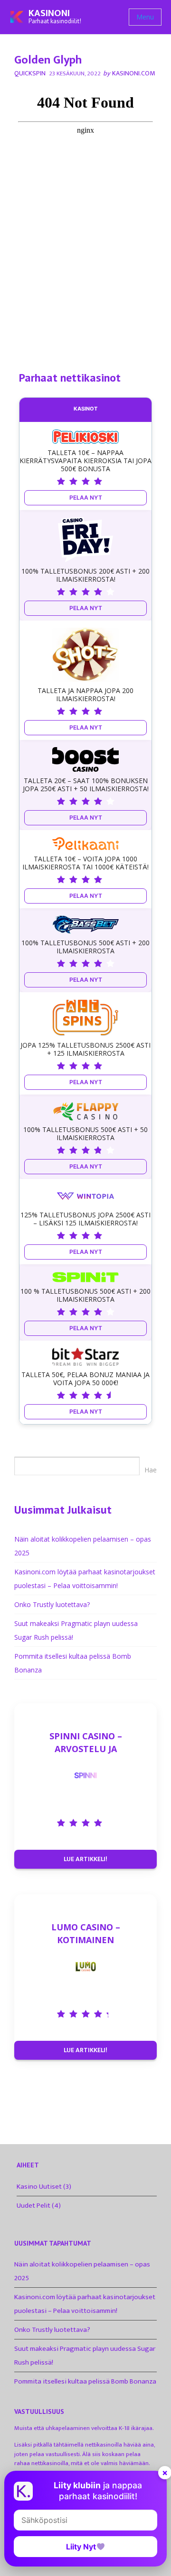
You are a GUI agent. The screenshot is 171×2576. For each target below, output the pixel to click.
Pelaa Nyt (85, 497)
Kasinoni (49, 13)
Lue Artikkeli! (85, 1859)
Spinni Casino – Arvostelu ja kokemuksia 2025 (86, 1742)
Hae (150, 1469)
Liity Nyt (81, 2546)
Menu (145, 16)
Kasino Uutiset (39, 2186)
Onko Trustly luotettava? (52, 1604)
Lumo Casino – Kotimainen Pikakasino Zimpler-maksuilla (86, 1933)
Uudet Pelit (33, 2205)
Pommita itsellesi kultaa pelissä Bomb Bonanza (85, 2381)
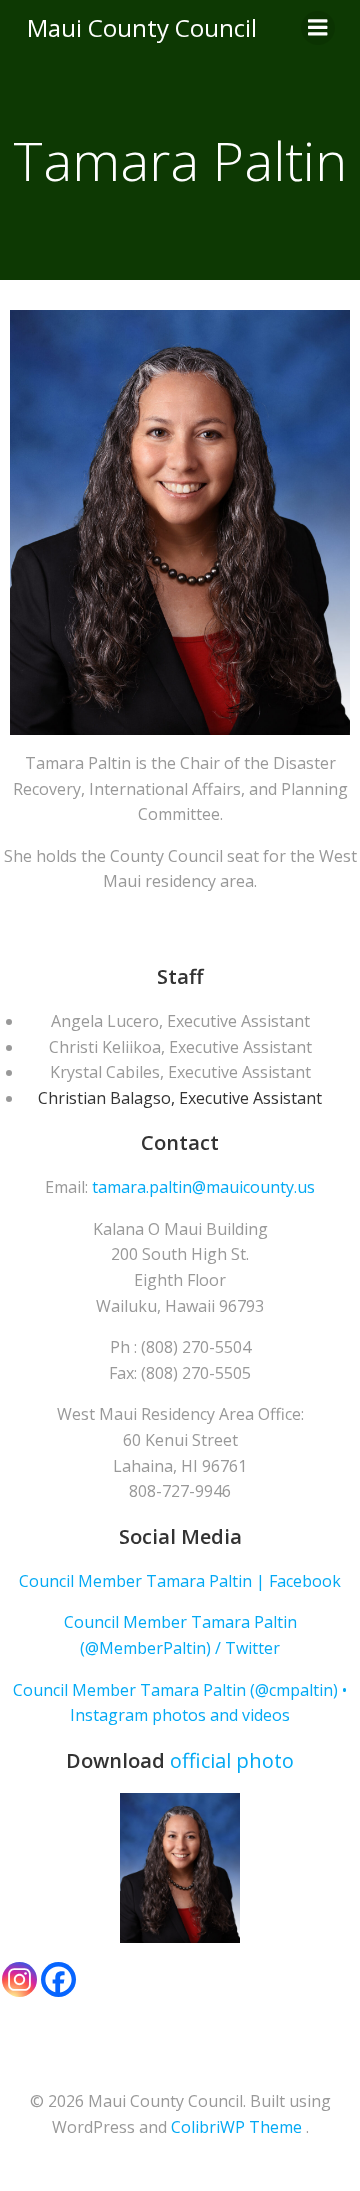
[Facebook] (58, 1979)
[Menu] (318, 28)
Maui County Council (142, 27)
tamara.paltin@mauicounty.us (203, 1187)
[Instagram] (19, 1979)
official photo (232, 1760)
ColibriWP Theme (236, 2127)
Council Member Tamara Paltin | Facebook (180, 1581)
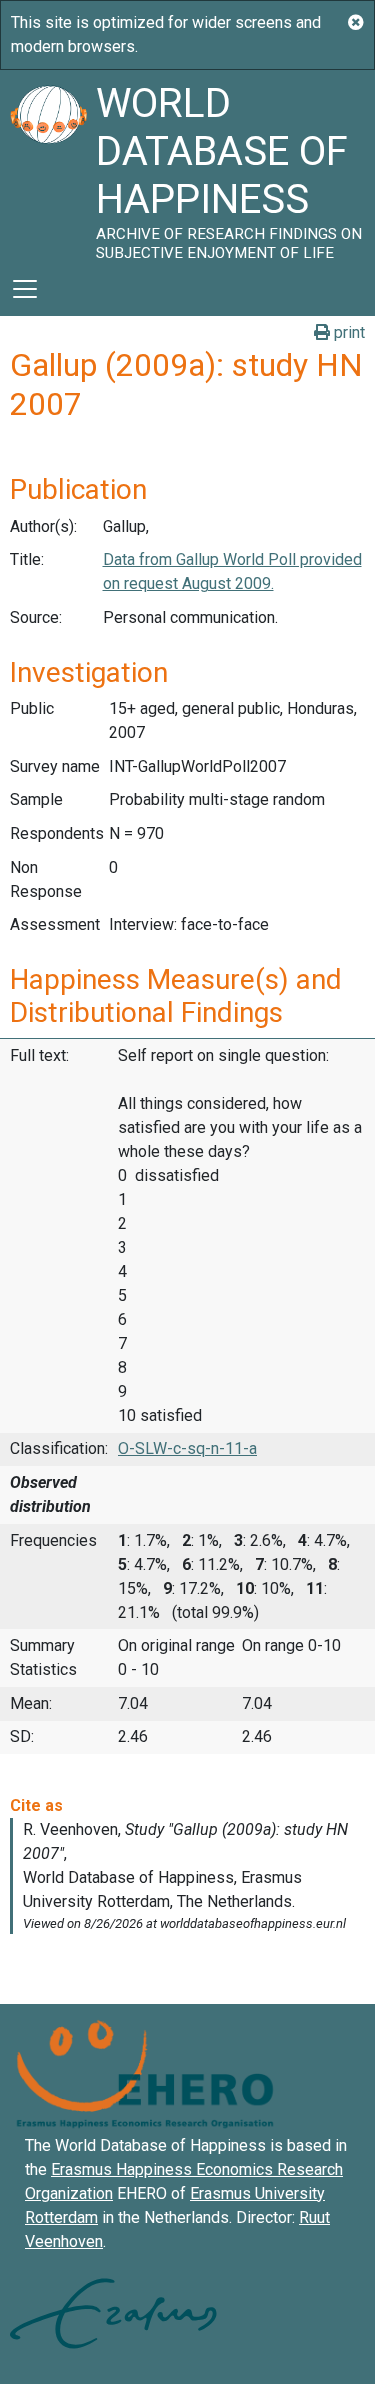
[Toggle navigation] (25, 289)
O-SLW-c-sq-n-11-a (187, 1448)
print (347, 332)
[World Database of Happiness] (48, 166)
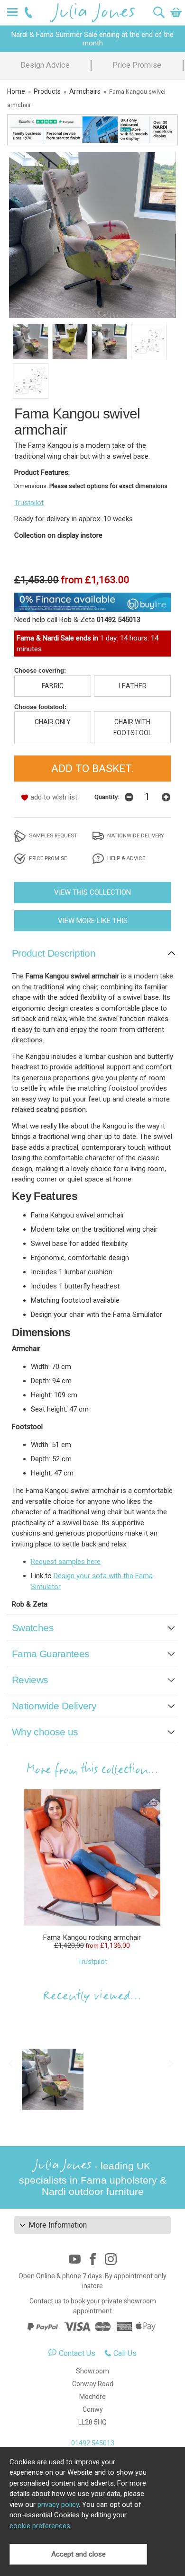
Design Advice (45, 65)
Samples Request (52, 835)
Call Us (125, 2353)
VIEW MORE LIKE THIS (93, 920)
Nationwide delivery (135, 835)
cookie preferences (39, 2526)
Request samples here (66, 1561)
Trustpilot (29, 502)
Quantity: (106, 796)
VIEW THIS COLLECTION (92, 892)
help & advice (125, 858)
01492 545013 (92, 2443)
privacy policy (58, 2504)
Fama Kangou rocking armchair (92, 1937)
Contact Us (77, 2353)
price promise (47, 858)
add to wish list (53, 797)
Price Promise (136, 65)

...

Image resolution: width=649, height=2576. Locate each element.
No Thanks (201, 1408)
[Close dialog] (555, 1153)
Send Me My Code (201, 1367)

#### Problem to work on
In the entries above, please find the line with "Samples Request (52, 835)" and the line with "Price Promise (136, 65)", then write out exactly those two lines and every line between them, and nothing more.

#### Expected answer
Samples Request (52, 835)
Call Us (125, 2353)
VIEW MORE LIKE THIS (93, 920)
Nationwide delivery (135, 835)
cookie preferences (39, 2526)
Request samples here (66, 1561)
Trustpilot (29, 502)
Quantity: (106, 796)
VIEW THIS COLLECTION (92, 892)
help & advice (125, 858)
01492 545013 (92, 2443)
privacy policy (58, 2504)
Fama Kangou rocking armchair (92, 1937)
Contact Us (77, 2353)
price promise (47, 858)
add to wish list (53, 797)
Price Promise (136, 65)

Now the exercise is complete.